El otoño como nacionalidad
No sabemos si continúa en Madrid o se ha marchado ya ese grupo de brigadistas a los que las autoridades no han querido recibir: el Rey, Trillo y Aznar se lo han perdido. En los manuales de comunicación no verbal se explica que la "distancia de respeto" que mantenemos con los otros suele agrandarse si lo que tenemos delante es un viejo. Estos libros no cuentan qué sucede cuando a la condición de viejo se añade la de republicano, pero nosotros brindamos a los teóricos esta experiencia madrileña, para que la incluyan en sucesivas ediciones, en plan antropológico, a pie de página. Se ve que los ancianos brigadistas no han sabido administrar su posteridad como Tarancón, que después de muerto continúa haciendo la Santa Transición con unas memorias de las que faltan 600 follos. No es que se los haya comido Perote en un registro rutinario de su celda, sino que el cardenal consideró (suponemos que en vida) que había que publicarlos más tarde. Vaya por Dios. La transición fue una cosa de príncipes de la Iglesia y de príncipes en general. La historia y los libros de recuerdos han demostrado que usted y yo fuimos meros agentes pasivos de todo aquel lío. Y es que aquí, si eres un don nadie, el único tránsito que te permiten es la muerte. El error de los brigadistas ha sido viajar a Madrid a hacer su propia transición política en lugar de venir a fallecer, que es lo normal a esas edades. No se han dado cuenta los pobres de que el cupo de "artífices de la transición" está a rebosar, no cabe ni un alfiler, sobre todo si hay que hacer sitio para las me morias de subsecretarios e ilustrísimas.
Lo admirable de Tarancón, aparte de que escribiera tan mal sabiendo latín, es que dedicará sus últimos años a llevar un diario sobre las miserias políticas de entonces en lugar de dedicarse a la meditación trascendental para ganarse el cielo.

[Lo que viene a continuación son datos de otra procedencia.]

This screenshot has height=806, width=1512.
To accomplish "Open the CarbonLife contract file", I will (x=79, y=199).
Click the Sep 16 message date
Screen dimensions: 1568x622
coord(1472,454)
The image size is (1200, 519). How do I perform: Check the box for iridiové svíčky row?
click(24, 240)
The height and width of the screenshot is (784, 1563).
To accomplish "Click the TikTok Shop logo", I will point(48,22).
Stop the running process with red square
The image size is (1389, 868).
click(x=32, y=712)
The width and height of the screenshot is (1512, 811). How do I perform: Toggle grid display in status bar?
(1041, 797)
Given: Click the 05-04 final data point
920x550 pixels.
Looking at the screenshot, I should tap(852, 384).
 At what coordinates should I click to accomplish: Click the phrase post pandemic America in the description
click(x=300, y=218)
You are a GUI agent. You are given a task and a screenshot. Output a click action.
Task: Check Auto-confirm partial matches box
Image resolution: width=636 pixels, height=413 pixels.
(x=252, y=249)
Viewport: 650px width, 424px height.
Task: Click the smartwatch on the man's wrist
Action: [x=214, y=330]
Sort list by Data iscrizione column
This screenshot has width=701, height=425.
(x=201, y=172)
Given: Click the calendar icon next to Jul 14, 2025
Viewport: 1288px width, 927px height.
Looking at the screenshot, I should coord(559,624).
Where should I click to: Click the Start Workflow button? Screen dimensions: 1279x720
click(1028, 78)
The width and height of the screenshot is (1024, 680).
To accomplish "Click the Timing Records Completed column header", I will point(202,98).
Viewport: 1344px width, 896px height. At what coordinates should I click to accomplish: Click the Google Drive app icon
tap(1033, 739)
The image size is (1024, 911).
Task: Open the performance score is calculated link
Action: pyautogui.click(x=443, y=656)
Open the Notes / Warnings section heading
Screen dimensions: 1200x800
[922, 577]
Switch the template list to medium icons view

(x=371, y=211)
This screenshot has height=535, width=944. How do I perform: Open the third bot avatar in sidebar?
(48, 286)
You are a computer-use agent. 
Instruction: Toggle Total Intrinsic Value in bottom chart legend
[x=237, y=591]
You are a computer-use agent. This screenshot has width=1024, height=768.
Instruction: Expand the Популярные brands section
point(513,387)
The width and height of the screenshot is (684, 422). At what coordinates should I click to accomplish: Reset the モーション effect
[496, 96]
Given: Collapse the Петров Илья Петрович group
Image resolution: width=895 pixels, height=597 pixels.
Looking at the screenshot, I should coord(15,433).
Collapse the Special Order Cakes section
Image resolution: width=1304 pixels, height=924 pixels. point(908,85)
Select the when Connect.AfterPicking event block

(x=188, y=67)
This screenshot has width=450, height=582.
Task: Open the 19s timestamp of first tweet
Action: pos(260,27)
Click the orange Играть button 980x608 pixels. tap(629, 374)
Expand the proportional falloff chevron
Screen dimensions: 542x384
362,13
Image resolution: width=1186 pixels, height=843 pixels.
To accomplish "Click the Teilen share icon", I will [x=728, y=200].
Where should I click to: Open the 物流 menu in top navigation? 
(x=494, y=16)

Uno, que no cree en Dios, está sin embargo deseando alcanzar la edad que entonces tenía el cardenal para meditar sobre el más allá a las orillas del Manzanares. Menudo desperdicio dedicar la vejez a contar los chismes de éstos y de aquellos y decidir además cuántos folios tenían que publicarse en el 96 y cuántos en el 2.000 para alargar más que un chicle la posteridad personal.
Los brigadistas, en cambio, habían decidido clausurarla dando " un abrazo al Rey, a Aznar e incluso a Federico Trillo, que ya son ganas de abrazar, pero les dijeron que no, así que se dedicaron a la guerrilla urbana, que es lo suyo: tan pronto los veías en el Palacio de los Deportes como en el Congreso o en el Telediario de la noche levantando el puño a la historia en, lugar de darle un corte de mangas, que es lo que se merece.
Sin embargo, han tenido suerte con el tiempo. El otro día, en la Opinión del Lector, Ana M. Suárez publicaba una carta tan oportuna como breve. Decía así: "Una buena noticia: Madrid vive un otoño incomparablemente bello. Creo que lo hemos recuperado". Es cierto, y ello a pesar de que Aznar, con la complicidad de Gallardón, ha reducido en 39.000 millones las inversiones estatales en la Comunidad; a pesar también de qué los peritos hayan concluido que en la plaza de Oriente se arrasó un conjunto monumental; a pesar incluso de las sospechas de corrupción que recaen, después de haber caído, sobre las últimas declaraciones de ruina. Por fortuna, el otoño madrileño no depende de los presupuestos, ni de la Consejería de Cultura, ni de las iniciativas de Álvarez del Manzano. El otoño es autónomo. Más que eso es una nacionalidad cuyos hechos diferenciales son el olor y los colores.
Los brigadistas no han sido recibidos por el Rey, ni por Aznar, ni por Trillo, pero se llevan, entre otros abrazos importantes, el de este magnífico otoño madrileño del 96 para que lo administren a su gusto con la avaricia con que los cardenales administran la posteridad. Habían venido a hacer su transición, a firmar la paz con la Monarquía y la derecha, pero regresan a sus lugares de origen con el puño republicano en alto. Casi mejor: cada uno en su sitio, Dios en el de todos, y Tarancón, que en gloria esté, a aprender a escribir. Buenos días.